ベネズエラと世界の各地で連鎖化している。 古くはここハンガリーでも建国史上、国民に

とって忘れることが出来ない民主化と独立を強く願った戦いが二つあった。

歴史は繰り返すではないが、それが中・東欧の社会主義諸国への連鎖、波及したという経緯と

ダブって見えてならない。

その二つの革命とは、

 ① 1848年3月15日 :オーストリアのハプスブルク帝国からの独立の為の革命

 ② 1956年10月23日:ソビエト連邦社会主義共和国連邦(ソ連)からの独立革命

その呼び方には、対象国の立場によって動乱、暴動、事件、紛争など様々のようだが、ハンガ

リーにおいては独立革命という呼び方に固執しており、二つの記念日は国の祭日となっている。

激動したハンガリーの近代史の中で、特に1956年の独立革命にスポットを当てたブダペスト

の街歩きと文献との照らし合わせで、もうちょっと深く理解したくなった。

(1848年の独立革命については又の機会にしよう)

 

1.1956年革命の勃発

  1953年3月5日の「偉大なる独裁者スータリンの死」が引き金になり、ハンガリーでも

 「小スターリン」と呼ばれた首相のラーコシ・マーチャーシュの独裁政権への反発と共産党

 の民主化運動が高揚し始めていた。 スターリンの後継指導者ニキータ・フルシチョフに

 よってハンガリーの後継者に抜擢されたナジ・イムレの目指す新しい共産党体制が、鬱積して

 いた労働者、農民と学生たちの不満ムードを後押しした。

 そして1956年の10月23日火曜日であった。 改革派分子達は改革のマニフェスト「16項目」

 を掲げ、デモを決行した。

 「16項目」の第1項目がソ連軍のハンガリーからの撤退であった(第二次世界大戦後からの

 ソ連支配に対する憤りも限界に達していたのである)

 午後3時にデモ隊はペシュトとブダの2箇所の集会所をスタートし、ベム広場で合流した後、

 国会議事堂を目指した。

 彼等の詩(1848年の革命時のペテーフィの『国民の歌』*1)を合唱しながらデモ行進した。
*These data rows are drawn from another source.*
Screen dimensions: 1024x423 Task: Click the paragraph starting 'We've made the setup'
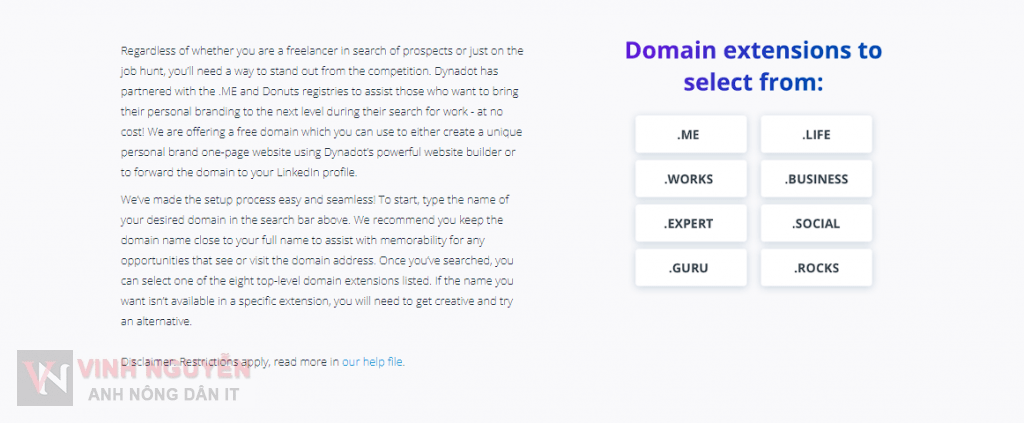point(319,260)
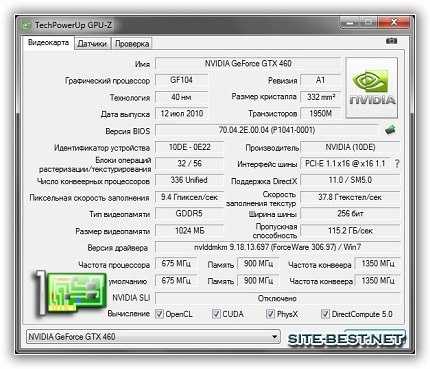Viewport: 430px width, 369px height.
Task: Switch to the Проверка tab
Action: [x=132, y=44]
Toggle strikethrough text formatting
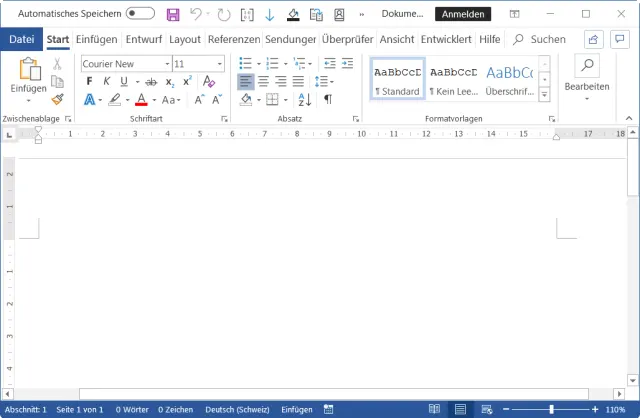Screen dimensions: 640x418 click(151, 81)
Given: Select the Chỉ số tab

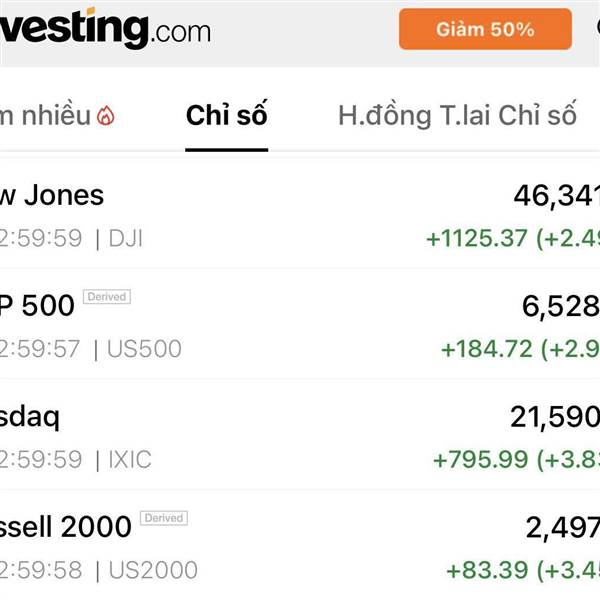Looking at the screenshot, I should click(x=227, y=115).
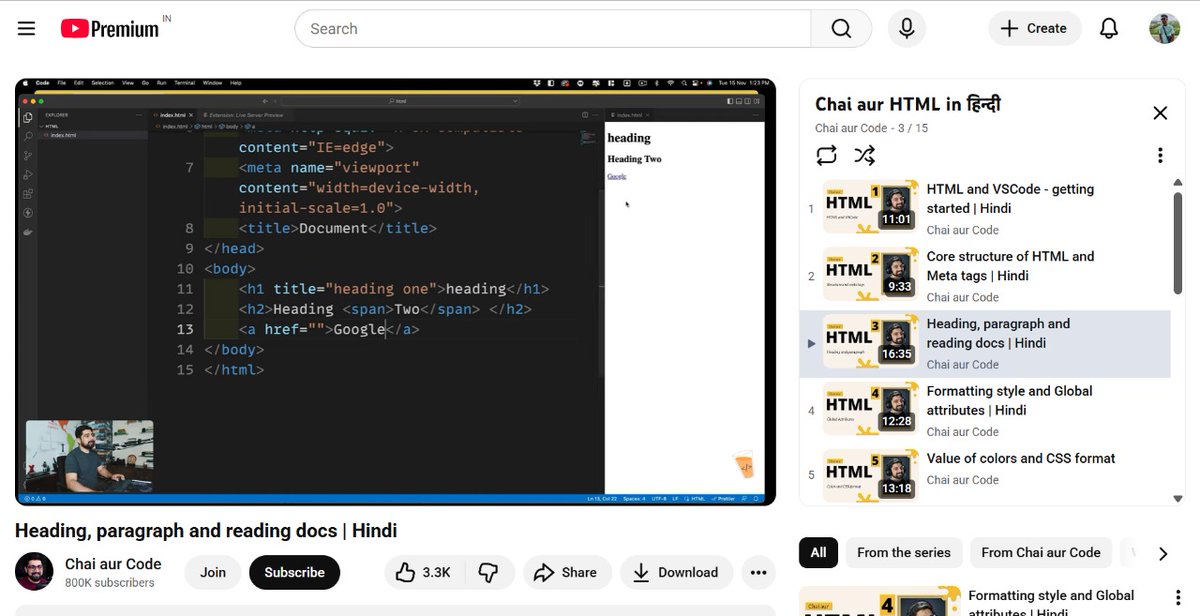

   *1 ; 立ち上がれ、ハンガリー人、国民はみんなに呼び掛けている

       何が起ころうと、今こそ立ち上がろう。

       自由人になるか、奴隷になるか、心が渇望する運命を選ぼう。 


 ① ペシュトの集会場所 

 3月15日広場でのペテーフィ銅像の周辺に12,000人の蜂起市民が集合    Nov. 23 2019

 

 ② ブダの集会場所 

 工科大学に集まった8,000人の学生がドナウ川沿いをベム広場に向かってデモ行進

                                       Nov. 23 2019

 

   ブダ側ベム広場 (Bem József tér) には 25,000人の蜂起市民が      Aug. 17 2019

 

 ③ 国会議事堂前のコシュート広場 (Kossuth Lájos tér)

  午後7時を過ぎると25万人に膨れ上がった。              Nov. 23 2019

 

 

  どうやら、かつての英雄の銅像を倒すという暴挙は独立革命の常道手段のようだ。

 唯一残された長靴のみの像が英雄広場脇に飾られ続け、人々は長靴広場などと呼んでいた

 らしいが、その像も1993年には郊外にあるメメント (Memento) 広場に移された。

2.動乱

 2-1. 第一次動乱

  10月24日未明より、ソ連軍は 6,000人の将兵と700台の戦車でデモを鎮圧開始した。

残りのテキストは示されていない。